Geo Week News

July 8, 2015

This Interactive 3D Model May Help Save A Coral Reef

3d model of a coral reef

Coral reefs protect shorelines by acting as a breakwater. They bring tourism, and some estimates have put their economic value at up to $350 billion a year. But they’re also disappearing pretty quickly, with more than 50% now dead due to pollution and increases in ocean temperature.

To protect these reefs, it’s vitally important to know more about them, and this means measuring them regularly to track change. Currently, scientists performing these measurements use methods so rudimentary you’d think they were estimating the sizes of dirt piles rather than delicate, complex structures. According to this article in Fast Company, they’ve been using tape measures to make estimates. As a result, their ability to track reef health is… challenged.

You can probably see where this is going. There’s a need for more precise data, and a simple 3D solution can provide that data. Enter The Hydrous, a company that has helped pioneer a method for 3D-imaging coral reefs: underwater photogrammetry.

A scuba diver (usually The Hydrous’ founder, Sly Lee) will travel to one of these reefs, and then swim around it for about half an hour snapping pictures. Then, some software from Autodesk correlates the photos and turns them into a 3D model. Classic photogrammetry. 

The company hopes to make these reef models available “for science + education + open access.” Historic preservation with a naturalist angle.

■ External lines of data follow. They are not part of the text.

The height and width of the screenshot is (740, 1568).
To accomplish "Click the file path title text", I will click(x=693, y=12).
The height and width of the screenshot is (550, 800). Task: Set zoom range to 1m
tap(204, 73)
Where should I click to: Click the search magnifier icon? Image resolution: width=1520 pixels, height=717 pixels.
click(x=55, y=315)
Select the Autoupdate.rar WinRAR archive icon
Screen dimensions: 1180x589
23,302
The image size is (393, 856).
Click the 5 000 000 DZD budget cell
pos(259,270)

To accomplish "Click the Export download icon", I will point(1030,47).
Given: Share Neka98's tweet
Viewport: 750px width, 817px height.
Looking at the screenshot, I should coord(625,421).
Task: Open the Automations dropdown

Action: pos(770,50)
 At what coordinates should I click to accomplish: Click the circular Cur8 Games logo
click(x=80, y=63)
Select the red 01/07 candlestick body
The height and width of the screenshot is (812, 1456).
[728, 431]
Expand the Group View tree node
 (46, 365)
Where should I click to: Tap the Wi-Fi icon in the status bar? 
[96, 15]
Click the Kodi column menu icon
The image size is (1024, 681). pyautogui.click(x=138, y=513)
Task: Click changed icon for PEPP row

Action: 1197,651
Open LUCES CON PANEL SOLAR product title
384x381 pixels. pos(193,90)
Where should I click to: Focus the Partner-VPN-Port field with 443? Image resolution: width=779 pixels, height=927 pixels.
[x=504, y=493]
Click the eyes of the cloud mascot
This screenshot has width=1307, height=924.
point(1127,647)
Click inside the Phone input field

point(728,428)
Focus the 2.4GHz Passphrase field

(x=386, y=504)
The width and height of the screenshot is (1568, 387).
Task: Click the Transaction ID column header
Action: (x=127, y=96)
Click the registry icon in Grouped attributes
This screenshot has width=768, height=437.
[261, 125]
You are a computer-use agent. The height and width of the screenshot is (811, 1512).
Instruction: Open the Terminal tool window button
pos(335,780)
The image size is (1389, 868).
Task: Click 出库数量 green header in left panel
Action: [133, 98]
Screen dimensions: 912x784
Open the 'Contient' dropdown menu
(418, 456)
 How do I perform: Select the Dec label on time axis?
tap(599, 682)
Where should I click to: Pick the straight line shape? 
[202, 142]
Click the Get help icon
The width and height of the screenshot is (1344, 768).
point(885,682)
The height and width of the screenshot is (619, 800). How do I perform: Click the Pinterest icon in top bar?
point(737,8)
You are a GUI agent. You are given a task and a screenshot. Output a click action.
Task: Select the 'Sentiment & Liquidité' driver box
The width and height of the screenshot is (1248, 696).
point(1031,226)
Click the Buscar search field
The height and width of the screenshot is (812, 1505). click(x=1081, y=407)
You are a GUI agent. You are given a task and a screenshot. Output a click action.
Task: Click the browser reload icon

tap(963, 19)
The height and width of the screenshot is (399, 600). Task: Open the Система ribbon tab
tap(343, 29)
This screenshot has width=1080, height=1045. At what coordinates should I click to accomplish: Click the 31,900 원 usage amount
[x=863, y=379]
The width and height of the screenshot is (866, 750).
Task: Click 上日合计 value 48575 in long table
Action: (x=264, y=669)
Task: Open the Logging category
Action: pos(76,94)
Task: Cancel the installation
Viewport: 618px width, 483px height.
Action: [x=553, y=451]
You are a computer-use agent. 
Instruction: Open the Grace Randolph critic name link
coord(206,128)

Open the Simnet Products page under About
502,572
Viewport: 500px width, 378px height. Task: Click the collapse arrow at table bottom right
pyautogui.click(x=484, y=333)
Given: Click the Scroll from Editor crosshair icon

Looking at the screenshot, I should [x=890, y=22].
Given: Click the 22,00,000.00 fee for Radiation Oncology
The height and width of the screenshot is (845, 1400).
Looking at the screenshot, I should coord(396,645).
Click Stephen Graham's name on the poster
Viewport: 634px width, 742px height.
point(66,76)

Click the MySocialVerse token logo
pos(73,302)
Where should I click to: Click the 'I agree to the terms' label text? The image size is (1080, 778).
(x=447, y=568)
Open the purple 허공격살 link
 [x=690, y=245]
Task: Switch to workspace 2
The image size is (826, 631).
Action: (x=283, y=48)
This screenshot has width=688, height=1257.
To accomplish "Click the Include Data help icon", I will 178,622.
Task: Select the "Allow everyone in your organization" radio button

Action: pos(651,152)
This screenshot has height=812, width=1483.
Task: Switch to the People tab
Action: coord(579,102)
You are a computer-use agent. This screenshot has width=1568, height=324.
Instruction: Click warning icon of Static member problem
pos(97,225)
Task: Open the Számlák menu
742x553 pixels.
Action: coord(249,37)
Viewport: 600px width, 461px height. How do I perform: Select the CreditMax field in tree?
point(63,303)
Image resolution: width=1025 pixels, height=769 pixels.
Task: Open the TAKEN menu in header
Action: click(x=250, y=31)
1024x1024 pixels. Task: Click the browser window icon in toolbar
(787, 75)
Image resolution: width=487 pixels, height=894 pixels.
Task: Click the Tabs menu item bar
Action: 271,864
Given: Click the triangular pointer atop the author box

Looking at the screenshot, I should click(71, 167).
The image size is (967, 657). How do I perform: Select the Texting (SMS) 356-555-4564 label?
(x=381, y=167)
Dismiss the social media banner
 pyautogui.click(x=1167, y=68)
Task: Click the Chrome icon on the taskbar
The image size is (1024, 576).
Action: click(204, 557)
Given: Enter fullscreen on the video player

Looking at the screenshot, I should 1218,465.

Guam Coral Reef by thehydrous on Sketchfab

Click here for more coral models.

However helpful this project may be, the software to perform this underwater photogrammetry is still in development. As FastCo reports, sometimes Autodesk does the processing by hand. I knew that they had performed underwater photogrammetry during their scanning of the USS Arizona, but I didn’t know it was such a new technology.

Either way, it’s great that we’re seeing the technology bleed into new areas of application. The solution may seem obvious to us, but it’s not uncommon for one industry to find that another industry has already solved one of their biggest problems. Remember Thinkbox software, who had been efficiently processing meshes for years in the entertainment industry before they realized that architects and engineers could use the technology to generate meshes from their point clouds.

It may seem like ocean science is a little late to the party, but it’s definitely better now than never, right?